The issue with Aumann’s theorem is that if the agents have different data then they might have different structure for the latents they use and so they might lack the language to communicate the value of a particular latent.
Like let’s say you want to explain John Wentworth’s “Minimal Motivation of Natural Latents” post to a cat. You could show the cat the post, but even if it trusted you that the post was important, it doesn’t know how to read or even that reading is a thing you could do with it. It also doesn’t know anything about neural networks, superintelligences, or interpretability/alignment. This would make it hard to make the cat pay attention in any way that differs from any other internet post.
Plausibly a cat lacks the learning ability to ever understand this post (though I don’t think anyone has seriously tried?), but even if you were trying to introduce a human to it, unless that human has a lot of relevant background knowledge, they’re just not going to get it, even when shown the entire text, and it’s going to be hard to explain the gist without a significant back-and-forth to establish the relevant concepts.
Sadly, the difference in their priors could still make a big difference for the natural latents, due to the tiny mixtures problem.
Currently our best way to handle this is to assume a universal prior.

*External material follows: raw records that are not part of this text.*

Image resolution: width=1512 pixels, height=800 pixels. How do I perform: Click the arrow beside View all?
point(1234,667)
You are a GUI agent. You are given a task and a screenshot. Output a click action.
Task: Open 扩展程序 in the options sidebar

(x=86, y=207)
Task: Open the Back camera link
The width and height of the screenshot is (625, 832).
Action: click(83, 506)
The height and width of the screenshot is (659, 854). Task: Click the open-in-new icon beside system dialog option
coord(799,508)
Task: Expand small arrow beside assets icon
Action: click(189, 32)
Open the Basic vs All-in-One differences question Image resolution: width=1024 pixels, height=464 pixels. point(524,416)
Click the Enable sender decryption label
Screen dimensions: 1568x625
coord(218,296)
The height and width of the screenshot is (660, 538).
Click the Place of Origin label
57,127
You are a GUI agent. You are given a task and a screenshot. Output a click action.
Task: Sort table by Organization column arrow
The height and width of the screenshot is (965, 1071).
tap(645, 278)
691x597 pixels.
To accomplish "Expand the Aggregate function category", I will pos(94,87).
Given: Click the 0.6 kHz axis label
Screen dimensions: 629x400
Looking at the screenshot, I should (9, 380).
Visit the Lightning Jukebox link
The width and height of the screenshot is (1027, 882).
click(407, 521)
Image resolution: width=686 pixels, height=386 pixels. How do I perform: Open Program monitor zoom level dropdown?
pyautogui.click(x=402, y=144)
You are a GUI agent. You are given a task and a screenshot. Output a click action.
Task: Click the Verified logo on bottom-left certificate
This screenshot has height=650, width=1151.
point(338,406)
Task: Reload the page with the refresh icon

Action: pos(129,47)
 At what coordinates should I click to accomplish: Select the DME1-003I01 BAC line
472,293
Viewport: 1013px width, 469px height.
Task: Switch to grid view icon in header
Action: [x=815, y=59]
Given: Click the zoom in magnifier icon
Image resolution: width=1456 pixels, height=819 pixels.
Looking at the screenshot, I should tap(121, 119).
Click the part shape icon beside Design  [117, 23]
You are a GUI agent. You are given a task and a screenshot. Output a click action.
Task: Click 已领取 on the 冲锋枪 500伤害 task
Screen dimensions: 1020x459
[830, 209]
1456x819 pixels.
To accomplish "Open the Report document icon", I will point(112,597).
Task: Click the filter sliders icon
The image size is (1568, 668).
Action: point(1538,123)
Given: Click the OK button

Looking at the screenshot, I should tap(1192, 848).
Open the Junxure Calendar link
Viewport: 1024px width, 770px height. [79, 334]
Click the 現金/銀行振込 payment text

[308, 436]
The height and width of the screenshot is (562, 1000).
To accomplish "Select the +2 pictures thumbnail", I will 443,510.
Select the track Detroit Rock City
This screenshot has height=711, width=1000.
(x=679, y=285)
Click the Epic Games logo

That still allows for a wide variety of different priors (i.e. any Turing machine), but the Solomonoff version of natural latents doesn’t have the tiny mixtures problem. For Solomonoff natural latents, we do have the sort of result you’re intuiting, where the divergence (in bits) between the two agents’ priors just gets added to the error term on all the approximations.
Yup, totally agree with this. This particular model/result is definitely toy/oversimplified in that way.
Generally the purpose of a simplified model is to highlight:
The essence that drives the dynamics
The key constraints under consideration that obstruct and direct this essence
If the question we want to consider is just “why do there seem to be interpretable features across agents from humans to neural networks to bacteria”, then I think your model is doing fine at highlighting the essence and constraints.
However, if the question we want to consider is more normative about what methods we can build to develop higher interpretations of agents, or to understand which important things might be missed, then I think your model fails to highlight both the essence and the key constraints.
Yeah, I generally try to avoid normative questions. People tend to go funny in the head when they focus on what should be, rather than what is or what can be.
But there are positive versions of the questions you’re asking which I think maintain the core pieces:
Humans do seem to have some “higher interpretations of agents”, as part of our intuitive cognition. How do those work? Will more capable agents likely use similar models, or very different ones?
When and why are some latents or abstractions used by one agent but not another?
By focusing on what is, you get a lot of convex losses on your theories that makes it very easy to converge. This is what prevents people from going funny in the head with that focus.
But the value of what is is long-tailed, so the vast majority of those constraints come from worthless instances of the things in the domain you are considering, and the niches that allow things to grow big are competitive and therefore heterogenous, so this vast majority of constraints don’t help you build the sorts of instances that are valuable. In fact, they might prevent it, if adaptation to a niche leads to breaking some of the constraints in some way.
One attractive compromise is to focus on the best of what there is.